**EXTRACTED MATERIAL:**
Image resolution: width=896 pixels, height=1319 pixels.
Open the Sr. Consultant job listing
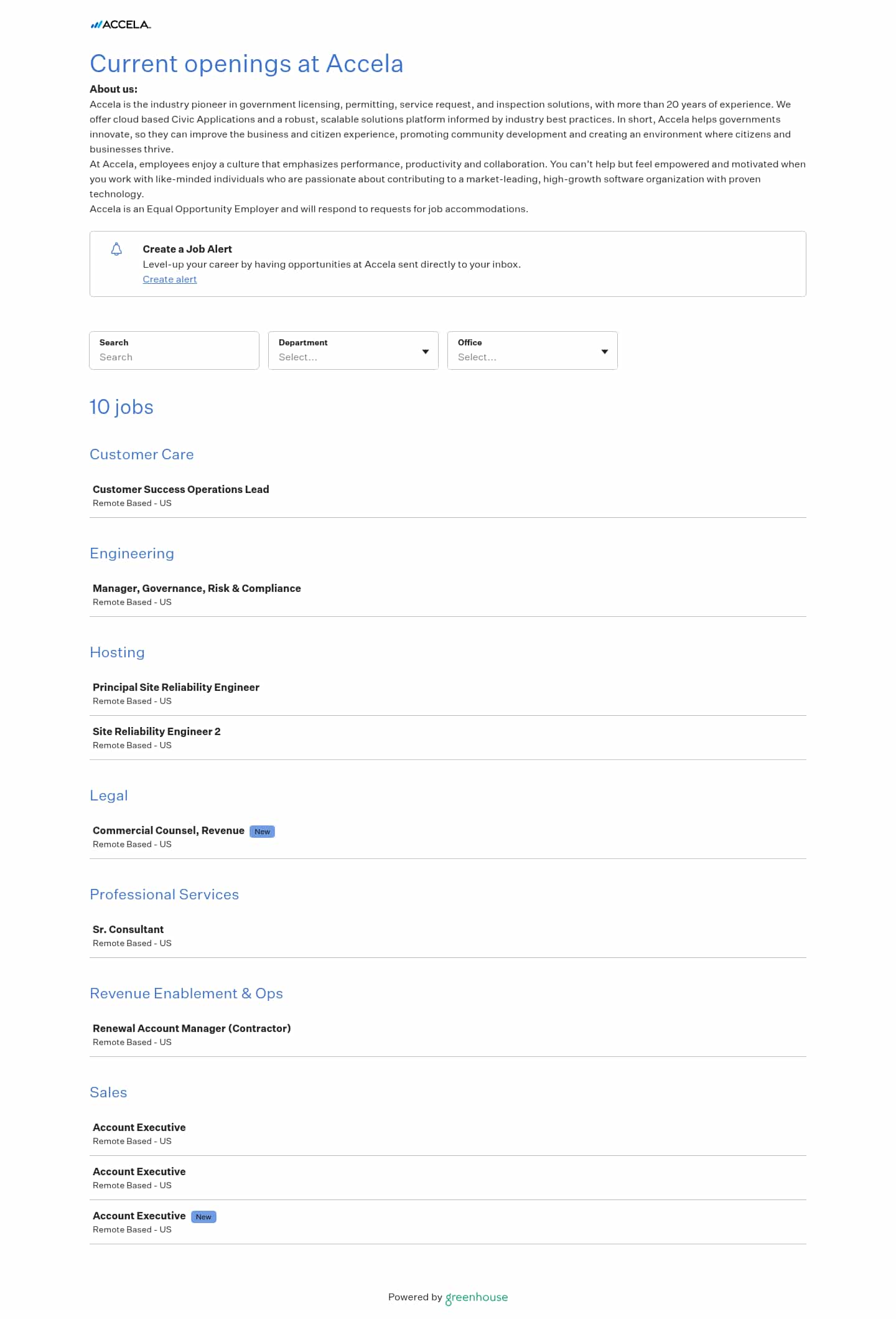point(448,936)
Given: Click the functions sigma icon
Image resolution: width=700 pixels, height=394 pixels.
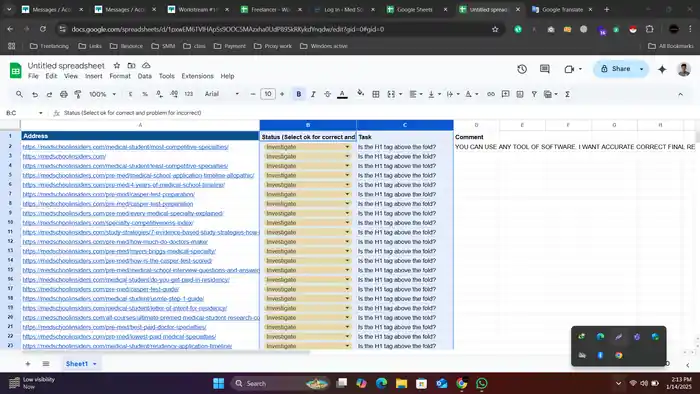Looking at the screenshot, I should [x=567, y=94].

**WHAT IS BEING ASKED:**
Reproduce the entries above word for word, omitting the pictures.

**TASK RESULT:**
Image resolution: width=896 pixels, height=1319 pixels.
Open the Sr. Consultant job listing
point(448,936)
Given: Click the functions sigma icon
Image resolution: width=700 pixels, height=394 pixels.
Looking at the screenshot, I should [x=567, y=94].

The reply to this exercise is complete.